Tenemos una fecha fijada por el automatismo elegido por el Parlament, un decreto mal redactado y argumentado para suspender la convocatoria, según la mayoría de los juristas, firmado por un presidente en funciones sin competencia para hacerlo, unos recursos planteando la irregularidad del mismo y un TSJC al que se le traslada la responsabilidad de mantener una fecha de mal cumplir y con informes epidemiológicos alarmantes para respetar la letra de la ley o transigir en una interpretación que permita incorporar la gravedad de la pandemia como razón suficiente para reconsiderar el 14-F. ¿Pero quién convocará unas elecciones en fecha diferente si no hay un presidente para firmar el decreto y las convocadas según el procedimiento vigente han sido suspendidas por imperativo sanitario? ¿Cómo se determinará el día apropiado para votar con seguridad respetando los plazos exigibles para una correcta celebración electoral?

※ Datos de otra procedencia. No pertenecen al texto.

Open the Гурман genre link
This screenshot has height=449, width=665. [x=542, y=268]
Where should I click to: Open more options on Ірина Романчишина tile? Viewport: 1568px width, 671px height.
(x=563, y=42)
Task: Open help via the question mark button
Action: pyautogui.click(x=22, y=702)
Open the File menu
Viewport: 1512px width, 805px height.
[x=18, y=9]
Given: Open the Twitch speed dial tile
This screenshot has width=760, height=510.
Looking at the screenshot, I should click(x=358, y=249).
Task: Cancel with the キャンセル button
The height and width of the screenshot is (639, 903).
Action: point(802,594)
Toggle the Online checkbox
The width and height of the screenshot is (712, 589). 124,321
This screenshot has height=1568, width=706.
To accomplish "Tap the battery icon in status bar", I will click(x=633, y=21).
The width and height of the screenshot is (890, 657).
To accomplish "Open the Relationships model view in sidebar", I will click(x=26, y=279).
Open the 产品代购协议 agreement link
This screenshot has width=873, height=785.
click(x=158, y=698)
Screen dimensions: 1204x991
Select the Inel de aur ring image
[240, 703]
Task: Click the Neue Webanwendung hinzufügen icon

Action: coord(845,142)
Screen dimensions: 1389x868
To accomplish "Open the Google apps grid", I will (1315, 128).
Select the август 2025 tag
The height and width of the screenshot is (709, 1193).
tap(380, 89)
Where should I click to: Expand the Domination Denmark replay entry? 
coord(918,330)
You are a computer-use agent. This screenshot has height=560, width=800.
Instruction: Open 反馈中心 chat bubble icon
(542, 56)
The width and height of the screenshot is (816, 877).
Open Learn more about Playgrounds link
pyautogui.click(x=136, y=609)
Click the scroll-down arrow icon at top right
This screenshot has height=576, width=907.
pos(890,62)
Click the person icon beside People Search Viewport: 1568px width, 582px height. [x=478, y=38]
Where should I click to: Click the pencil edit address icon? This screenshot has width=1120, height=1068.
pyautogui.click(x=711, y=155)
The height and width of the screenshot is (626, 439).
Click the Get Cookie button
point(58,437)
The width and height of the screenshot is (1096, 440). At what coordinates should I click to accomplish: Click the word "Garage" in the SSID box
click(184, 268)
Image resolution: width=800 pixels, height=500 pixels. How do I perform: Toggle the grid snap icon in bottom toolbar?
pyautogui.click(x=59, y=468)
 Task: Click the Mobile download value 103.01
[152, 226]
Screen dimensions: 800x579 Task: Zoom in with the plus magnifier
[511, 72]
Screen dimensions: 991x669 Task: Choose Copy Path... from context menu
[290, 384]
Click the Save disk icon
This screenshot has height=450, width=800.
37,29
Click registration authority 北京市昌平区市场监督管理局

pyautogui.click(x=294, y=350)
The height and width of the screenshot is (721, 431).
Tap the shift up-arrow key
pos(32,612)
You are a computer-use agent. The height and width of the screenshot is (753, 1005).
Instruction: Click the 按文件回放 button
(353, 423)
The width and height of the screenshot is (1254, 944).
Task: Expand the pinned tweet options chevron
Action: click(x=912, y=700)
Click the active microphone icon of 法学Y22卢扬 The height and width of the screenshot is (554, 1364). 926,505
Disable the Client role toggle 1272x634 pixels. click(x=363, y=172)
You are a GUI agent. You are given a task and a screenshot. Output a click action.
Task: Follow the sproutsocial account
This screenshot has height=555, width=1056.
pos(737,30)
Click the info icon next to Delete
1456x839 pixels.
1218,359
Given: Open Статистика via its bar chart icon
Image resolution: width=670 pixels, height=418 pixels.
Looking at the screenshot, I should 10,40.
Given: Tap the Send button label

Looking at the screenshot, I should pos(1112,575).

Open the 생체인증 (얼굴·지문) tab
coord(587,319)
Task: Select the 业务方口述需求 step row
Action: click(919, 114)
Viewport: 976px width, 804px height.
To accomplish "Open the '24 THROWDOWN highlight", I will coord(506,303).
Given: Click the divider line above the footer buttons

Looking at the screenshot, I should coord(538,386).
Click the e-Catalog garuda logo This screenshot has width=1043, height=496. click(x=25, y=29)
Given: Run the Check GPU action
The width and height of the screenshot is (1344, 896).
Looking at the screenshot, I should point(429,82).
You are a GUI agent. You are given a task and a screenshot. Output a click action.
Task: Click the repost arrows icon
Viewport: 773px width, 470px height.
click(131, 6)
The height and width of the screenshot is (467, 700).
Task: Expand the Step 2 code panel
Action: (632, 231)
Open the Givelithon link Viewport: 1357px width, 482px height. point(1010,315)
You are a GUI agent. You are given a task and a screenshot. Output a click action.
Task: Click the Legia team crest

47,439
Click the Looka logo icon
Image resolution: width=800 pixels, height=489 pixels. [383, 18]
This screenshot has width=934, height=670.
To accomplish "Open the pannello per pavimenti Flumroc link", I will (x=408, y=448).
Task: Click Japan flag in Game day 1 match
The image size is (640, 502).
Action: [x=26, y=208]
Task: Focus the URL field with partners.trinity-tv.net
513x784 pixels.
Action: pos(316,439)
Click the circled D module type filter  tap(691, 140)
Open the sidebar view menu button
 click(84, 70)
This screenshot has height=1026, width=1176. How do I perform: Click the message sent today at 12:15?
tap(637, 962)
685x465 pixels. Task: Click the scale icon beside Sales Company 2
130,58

Decidan lo que decidan los jueces, el lio está servido. La justicia seguirá siendo objeto de controversia política, la credibilidad de las instituciones catalanas seguirá cayendo en picado, la incompetencia del actual gobierno crecerá hasta el infinito y el peso de los intereses electorales de los partidos (todos) acabarán imponiéndose como siempre. Penoso.